───── Record set ─────
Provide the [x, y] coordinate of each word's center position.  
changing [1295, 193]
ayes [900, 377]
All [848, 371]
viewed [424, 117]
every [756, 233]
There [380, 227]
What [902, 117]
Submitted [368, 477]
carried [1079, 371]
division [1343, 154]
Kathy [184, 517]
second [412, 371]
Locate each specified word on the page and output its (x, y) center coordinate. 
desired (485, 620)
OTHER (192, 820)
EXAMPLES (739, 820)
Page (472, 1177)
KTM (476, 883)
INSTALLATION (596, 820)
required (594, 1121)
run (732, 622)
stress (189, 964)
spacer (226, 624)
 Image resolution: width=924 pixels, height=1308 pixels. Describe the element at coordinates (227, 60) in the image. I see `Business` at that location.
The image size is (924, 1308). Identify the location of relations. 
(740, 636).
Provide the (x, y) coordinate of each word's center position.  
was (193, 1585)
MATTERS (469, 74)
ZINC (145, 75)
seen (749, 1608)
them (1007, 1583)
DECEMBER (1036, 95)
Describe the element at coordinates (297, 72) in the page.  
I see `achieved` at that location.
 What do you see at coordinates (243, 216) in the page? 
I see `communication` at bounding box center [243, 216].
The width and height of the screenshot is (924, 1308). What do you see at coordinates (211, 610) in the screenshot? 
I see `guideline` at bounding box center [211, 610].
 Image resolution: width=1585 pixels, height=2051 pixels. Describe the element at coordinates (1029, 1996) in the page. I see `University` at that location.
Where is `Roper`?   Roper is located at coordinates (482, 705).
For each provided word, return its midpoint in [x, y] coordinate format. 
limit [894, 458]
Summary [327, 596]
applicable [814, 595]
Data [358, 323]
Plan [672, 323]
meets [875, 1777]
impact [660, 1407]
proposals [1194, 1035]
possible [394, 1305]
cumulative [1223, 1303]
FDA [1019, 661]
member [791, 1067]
─────
Please reproduce every line of the rows above with no changes.

Provide the [x, y] coordinate of each word's center position.  
changing [1295, 193]
ayes [900, 377]
All [848, 371]
viewed [424, 117]
every [756, 233]
There [380, 227]
What [902, 117]
Submitted [368, 477]
carried [1079, 371]
division [1343, 154]
Kathy [184, 517]
second [412, 371]
Locate each specified word on the page and output its (x, y) center coordinate. 
desired (485, 620)
OTHER (192, 820)
EXAMPLES (739, 820)
Page (472, 1177)
KTM (476, 883)
INSTALLATION (596, 820)
required (594, 1121)
run (732, 622)
stress (189, 964)
spacer (226, 624)
 Image resolution: width=924 pixels, height=1308 pixels. Describe the element at coordinates (227, 60) in the image. I see `Business` at that location.
The image size is (924, 1308). Identify the location of relations. 
(740, 636).
Provide the (x, y) coordinate of each word's center position.  
was (193, 1585)
MATTERS (469, 74)
ZINC (145, 75)
seen (749, 1608)
them (1007, 1583)
DECEMBER (1036, 95)
Describe the element at coordinates (297, 72) in the page.  
I see `achieved` at that location.
 What do you see at coordinates (243, 216) in the page? 
I see `communication` at bounding box center [243, 216].
The width and height of the screenshot is (924, 1308). What do you see at coordinates (211, 610) in the screenshot? 
I see `guideline` at bounding box center [211, 610].
 Image resolution: width=1585 pixels, height=2051 pixels. Describe the element at coordinates (1029, 1996) in the page. I see `University` at that location.
Where is `Roper`?   Roper is located at coordinates (482, 705).
For each provided word, return its midpoint in [x, y] coordinate format. 
limit [894, 458]
Summary [327, 596]
applicable [814, 595]
Data [358, 323]
Plan [672, 323]
meets [875, 1777]
impact [660, 1407]
proposals [1194, 1035]
possible [394, 1305]
cumulative [1223, 1303]
FDA [1019, 661]
member [791, 1067]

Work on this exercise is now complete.